Imagine you’re a farmer in regional north-west Victoria struggling with drought and ongoing labour shortages. You’ve mustered sheep onto a paddock with better water only to find out the water isn’t much better after all and you’re travelling up to 100kms a day to check other water points. If you also grow grains, there’s a good chance you’ve had to plant dry and hope that rain will salvage your crops. Young people have left the region and you struggle to attract graduates to the industry.
Now, imagine you have drones to monitor watering points and livestock remotely, sensors to collect data about growing conditions, robots for harvesting, computer-based applications to create precise farm plans, and artificial intelligence (AI) to analyse data to predict yield forecasts and the best time to plant. Your role as a farmer is transforming and you’re undertaking new tasks such as debugging robot coding, analysing AI predictions, operating drones and managing land use. These technologies are helping you deal with drought, while the new tasks are making farming a more attractive career option for younger people, drawing tech-savvy graduates to the industry.
These are the opportunities that are becoming possible thanks to advances in the AI that powers automation technology.
Despite reports that automation will replace anywhere from a third of jobs by 20251 to 47% of jobs within the next 20 years2, this technology is actually expected to create new work categories and skillsets that will drive a net gain of jobs worldwide3.
Additionally, experts predict that automation will redefine traditional jobs, such as farming, so that workers are focused on the parts of their job they find most fulfilling – the ‘human’ elements that involve critical thinking and creativity4.
Therefore, rather than thinking of automation as something that will replace human workers, we should be thinking about it as something that will transform work and employment. And this isn’t necessarily a bad thing.
According to a study by Goldsmiths, University of London, organisations that embrace automation technologies are 33% more likely to be ‘human-friendly’ workplaces where employees are 31% more productive5. The study also found workers in businesses that implemented automation were 38% more engaged than those in workplaces where there was no automation, and 70% of respondents said automation has improved the wellbeing of their team6.
It [automation] frees them [employees] from repetitive tasks to concentrate on creative and strategic work – the bits of their job they enjoy most7.”
By helping businesses alleviate high-level problems, like in the farming example above, automation is creating opportunities for employees to use their expertise in new ways, leading to a growing number of companies investing in upskilling their existing workforce8.
Automation is then being used to augment human capabilities and complement human labour so that employees are undertaking tasks that humans are uniquely good at such as management, customer service, thinking critically and solving problems. This in turn is promoting innovation and high-performance outcomes for business.
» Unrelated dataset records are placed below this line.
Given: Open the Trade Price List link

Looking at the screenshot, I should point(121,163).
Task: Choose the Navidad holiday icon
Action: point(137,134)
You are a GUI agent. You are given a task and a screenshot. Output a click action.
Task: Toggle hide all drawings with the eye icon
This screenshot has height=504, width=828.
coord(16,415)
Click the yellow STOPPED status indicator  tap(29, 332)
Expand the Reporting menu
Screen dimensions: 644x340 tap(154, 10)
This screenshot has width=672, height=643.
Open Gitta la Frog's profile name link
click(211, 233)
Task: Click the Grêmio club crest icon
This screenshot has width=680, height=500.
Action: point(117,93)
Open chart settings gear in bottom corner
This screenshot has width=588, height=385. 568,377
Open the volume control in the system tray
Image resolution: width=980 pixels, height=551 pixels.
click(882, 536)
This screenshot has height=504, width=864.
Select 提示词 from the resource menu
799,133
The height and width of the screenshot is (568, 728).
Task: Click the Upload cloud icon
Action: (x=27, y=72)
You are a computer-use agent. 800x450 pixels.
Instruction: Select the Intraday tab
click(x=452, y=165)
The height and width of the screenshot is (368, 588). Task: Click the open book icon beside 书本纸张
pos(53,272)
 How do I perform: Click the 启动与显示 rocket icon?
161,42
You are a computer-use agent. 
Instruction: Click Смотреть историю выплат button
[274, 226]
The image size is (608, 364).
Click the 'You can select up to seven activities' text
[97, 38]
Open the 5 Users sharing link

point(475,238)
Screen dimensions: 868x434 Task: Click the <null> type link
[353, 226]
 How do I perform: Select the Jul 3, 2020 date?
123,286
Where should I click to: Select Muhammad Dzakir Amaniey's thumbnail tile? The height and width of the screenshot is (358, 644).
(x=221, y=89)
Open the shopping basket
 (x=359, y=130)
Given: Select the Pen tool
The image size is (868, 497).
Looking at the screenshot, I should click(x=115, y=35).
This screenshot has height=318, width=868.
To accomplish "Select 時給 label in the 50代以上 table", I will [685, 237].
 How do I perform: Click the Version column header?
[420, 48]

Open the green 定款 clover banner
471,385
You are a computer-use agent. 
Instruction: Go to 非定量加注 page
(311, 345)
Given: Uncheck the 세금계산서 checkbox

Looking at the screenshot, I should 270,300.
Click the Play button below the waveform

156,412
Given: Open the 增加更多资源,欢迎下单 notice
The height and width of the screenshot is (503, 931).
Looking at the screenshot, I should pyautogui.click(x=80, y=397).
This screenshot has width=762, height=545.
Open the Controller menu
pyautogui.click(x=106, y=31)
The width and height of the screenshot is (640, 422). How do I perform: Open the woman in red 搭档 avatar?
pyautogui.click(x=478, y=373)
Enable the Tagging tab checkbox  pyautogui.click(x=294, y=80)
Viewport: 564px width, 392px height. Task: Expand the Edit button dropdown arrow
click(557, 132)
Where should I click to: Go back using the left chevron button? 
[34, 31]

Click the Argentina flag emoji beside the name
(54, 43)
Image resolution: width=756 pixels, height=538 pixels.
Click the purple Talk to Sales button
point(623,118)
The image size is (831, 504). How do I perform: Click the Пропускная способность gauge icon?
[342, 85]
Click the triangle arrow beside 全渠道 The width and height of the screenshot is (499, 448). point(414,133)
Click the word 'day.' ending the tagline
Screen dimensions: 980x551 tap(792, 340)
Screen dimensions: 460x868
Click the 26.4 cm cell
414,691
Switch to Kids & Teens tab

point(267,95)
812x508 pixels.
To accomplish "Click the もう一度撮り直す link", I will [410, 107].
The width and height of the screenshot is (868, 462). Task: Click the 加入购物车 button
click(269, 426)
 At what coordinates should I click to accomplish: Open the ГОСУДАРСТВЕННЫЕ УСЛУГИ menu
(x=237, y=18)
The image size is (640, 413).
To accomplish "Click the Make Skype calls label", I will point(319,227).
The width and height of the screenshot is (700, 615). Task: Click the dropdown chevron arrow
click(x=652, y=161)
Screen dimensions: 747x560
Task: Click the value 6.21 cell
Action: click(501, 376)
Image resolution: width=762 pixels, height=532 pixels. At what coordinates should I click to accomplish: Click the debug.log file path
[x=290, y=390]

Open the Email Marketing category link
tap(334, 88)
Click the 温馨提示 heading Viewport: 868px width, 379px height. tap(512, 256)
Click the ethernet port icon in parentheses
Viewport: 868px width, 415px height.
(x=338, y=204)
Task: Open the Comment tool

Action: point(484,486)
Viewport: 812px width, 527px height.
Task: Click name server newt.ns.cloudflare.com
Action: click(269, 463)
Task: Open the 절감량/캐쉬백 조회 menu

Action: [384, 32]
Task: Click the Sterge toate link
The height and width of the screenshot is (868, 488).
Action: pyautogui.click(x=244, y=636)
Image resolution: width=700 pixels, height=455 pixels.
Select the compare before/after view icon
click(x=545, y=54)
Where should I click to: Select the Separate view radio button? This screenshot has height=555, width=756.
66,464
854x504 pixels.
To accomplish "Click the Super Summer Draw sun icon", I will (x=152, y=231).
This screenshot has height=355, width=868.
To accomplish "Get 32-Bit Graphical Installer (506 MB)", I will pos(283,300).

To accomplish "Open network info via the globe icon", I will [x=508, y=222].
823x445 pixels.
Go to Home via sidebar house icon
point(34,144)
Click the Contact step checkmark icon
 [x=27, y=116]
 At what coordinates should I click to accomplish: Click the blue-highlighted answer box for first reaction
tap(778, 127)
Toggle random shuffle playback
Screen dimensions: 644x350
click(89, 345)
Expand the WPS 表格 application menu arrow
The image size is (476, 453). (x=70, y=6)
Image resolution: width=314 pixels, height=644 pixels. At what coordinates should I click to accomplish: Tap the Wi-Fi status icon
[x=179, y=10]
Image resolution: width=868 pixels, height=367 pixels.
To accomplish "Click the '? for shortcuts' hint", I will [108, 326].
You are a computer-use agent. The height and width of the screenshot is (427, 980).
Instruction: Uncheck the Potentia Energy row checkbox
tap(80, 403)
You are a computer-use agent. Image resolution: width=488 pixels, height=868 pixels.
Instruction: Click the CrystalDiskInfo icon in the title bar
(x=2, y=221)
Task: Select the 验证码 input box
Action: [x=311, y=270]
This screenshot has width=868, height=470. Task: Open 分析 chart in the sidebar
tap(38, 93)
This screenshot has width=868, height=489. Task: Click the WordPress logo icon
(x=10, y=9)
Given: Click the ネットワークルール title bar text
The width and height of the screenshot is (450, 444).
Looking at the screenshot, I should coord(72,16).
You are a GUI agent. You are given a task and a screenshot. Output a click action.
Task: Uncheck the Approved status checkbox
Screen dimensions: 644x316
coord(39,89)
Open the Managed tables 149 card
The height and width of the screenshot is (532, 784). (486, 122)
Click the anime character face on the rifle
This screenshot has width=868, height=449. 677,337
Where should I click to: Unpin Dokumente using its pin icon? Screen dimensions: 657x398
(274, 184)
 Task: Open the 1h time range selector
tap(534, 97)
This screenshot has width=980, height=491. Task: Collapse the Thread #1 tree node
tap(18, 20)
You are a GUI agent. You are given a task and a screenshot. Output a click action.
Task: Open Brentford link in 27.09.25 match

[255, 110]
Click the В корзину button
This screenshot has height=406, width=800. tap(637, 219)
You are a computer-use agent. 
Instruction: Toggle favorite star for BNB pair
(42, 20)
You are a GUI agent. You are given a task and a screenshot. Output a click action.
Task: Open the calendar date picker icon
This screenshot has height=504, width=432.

However, it’s important to note that this relies on businesses making a conscious decision to use automation in a way that enhances their employee’s skills9. Only by playing a proactive role in helping employees adapt their existing skills to the changing needs of the digital workplace will businesses be able to realise the full benefits of automation.
Disruptions to the workplace will be inevitable, which is always the case when implementing new technology. However, if businesses plan for and manage these then automation has the potential to improve productivity and efficiencies while also positively impacting on employees.
Author: Adelle King
1 Barajas, J 2014, 'Smart robots will take over a third of jobs by 2025, Gartner says', PBS, viewed 4 April, <https://www.pbs.org/newshour/economy/smart-robots-will-take-third-jobs-2025-gartner-says>.
2 Bilger, A 2016, 'From our Founder Art Bilger', Working Nationa, viewed 4 April, <https://workingnation.com/welcome-to-workingnation-2>.
3 Roe, D 2018, 'Why Artificial Intelligence Will Create More Jobs Than it Destroys', CMS Wire, viewed 10 April, <https://www.cmswire.com/digital-workplace/why-artificial-intelligence-will-create-more-jobs-than-it-destroys>.
4 Barker, C 2018, 'Could automation and AI be making work more human?', ZDNet, viewed 4 April, <https://www.zdnet.com/article/automation-is-making-working-more-human>.
5 Goldsmith University of London 2018, The Augmented Human Enterprise.
8 Evans, D 2017, 'Revolutionising Our Skills and Training in the Automated Age', Medium, viewed 10 April, <https://medium.com/@daveevansap/revolutionising-our-skills-and-training-in-the-automated-age-654888f296e9>.
9 Goldsmith University of London 2018, The Augmented Human Enterprise.